(EXERCISE AIM) Rewrite the records below, swapping "Instruction" for "Command" and leaving everything else unchanged.

Entries for locating words and elements:
[start]
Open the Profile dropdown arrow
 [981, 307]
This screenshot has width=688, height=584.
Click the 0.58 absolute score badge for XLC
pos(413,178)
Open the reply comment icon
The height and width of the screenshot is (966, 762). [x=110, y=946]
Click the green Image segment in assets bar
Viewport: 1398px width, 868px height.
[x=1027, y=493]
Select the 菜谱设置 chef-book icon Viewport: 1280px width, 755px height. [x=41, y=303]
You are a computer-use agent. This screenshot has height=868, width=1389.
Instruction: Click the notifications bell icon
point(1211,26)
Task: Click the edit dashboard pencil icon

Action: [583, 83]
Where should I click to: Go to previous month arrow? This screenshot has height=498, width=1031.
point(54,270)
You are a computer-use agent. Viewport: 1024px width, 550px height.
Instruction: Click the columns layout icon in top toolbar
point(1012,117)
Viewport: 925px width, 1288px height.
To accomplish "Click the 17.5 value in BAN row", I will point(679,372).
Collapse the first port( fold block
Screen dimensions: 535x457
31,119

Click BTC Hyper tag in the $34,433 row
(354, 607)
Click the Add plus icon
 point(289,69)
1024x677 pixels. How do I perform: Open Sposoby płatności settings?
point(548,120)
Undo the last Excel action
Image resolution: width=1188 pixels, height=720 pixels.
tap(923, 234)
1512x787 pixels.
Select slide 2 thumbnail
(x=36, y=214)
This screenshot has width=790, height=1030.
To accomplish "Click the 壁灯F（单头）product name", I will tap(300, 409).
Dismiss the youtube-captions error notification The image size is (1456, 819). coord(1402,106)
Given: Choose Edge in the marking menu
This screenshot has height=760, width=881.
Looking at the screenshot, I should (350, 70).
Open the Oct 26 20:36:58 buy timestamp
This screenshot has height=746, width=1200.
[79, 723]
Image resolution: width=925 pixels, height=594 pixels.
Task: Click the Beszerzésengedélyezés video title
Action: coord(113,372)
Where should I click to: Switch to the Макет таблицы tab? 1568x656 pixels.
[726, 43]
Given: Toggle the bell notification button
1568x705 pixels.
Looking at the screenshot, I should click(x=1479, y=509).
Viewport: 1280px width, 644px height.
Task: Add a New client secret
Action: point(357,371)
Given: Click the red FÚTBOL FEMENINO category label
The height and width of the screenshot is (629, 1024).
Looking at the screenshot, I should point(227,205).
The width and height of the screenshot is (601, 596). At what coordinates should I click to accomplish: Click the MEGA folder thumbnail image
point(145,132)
[end]
(FULL ANSWER)
Open the Profile dropdown arrow
 [981, 307]
This screenshot has width=688, height=584.
Click the 0.58 absolute score badge for XLC
pos(413,178)
Open the reply comment icon
The height and width of the screenshot is (966, 762). [x=110, y=946]
Click the green Image segment in assets bar
Viewport: 1398px width, 868px height.
[x=1027, y=493]
Select the 菜谱设置 chef-book icon Viewport: 1280px width, 755px height. [x=41, y=303]
You are a computer-use agent. This screenshot has height=868, width=1389.
Command: Click the notifications bell icon
point(1211,26)
Task: Click the edit dashboard pencil icon

Action: [583, 83]
Where should I click to: Go to previous month arrow? This screenshot has height=498, width=1031.
point(54,270)
You are a computer-use agent. Viewport: 1024px width, 550px height.
Command: Click the columns layout icon in top toolbar
point(1012,117)
Viewport: 925px width, 1288px height.
To accomplish "Click the 17.5 value in BAN row", I will point(679,372).
Collapse the first port( fold block
Screen dimensions: 535x457
31,119

Click BTC Hyper tag in the $34,433 row
(354, 607)
Click the Add plus icon
 point(289,69)
1024x677 pixels. How do I perform: Open Sposoby płatności settings?
point(548,120)
Undo the last Excel action
Image resolution: width=1188 pixels, height=720 pixels.
tap(923, 234)
1512x787 pixels.
Select slide 2 thumbnail
(x=36, y=214)
This screenshot has width=790, height=1030.
To accomplish "Click the 壁灯F（单头）product name", I will tap(300, 409).
Dismiss the youtube-captions error notification The image size is (1456, 819). coord(1402,106)
Given: Choose Edge in the marking menu
This screenshot has height=760, width=881.
Looking at the screenshot, I should (350, 70).
Open the Oct 26 20:36:58 buy timestamp
This screenshot has height=746, width=1200.
[79, 723]
Image resolution: width=925 pixels, height=594 pixels.
Task: Click the Beszerzésengedélyezés video title
Action: coord(113,372)
Where should I click to: Switch to the Макет таблицы tab? 1568x656 pixels.
[726, 43]
Given: Toggle the bell notification button
1568x705 pixels.
Looking at the screenshot, I should click(x=1479, y=509).
Viewport: 1280px width, 644px height.
Task: Add a New client secret
Action: point(357,371)
Given: Click the red FÚTBOL FEMENINO category label
The height and width of the screenshot is (629, 1024).
Looking at the screenshot, I should point(227,205).
The width and height of the screenshot is (601, 596). At what coordinates should I click to accomplish: Click the MEGA folder thumbnail image
point(145,132)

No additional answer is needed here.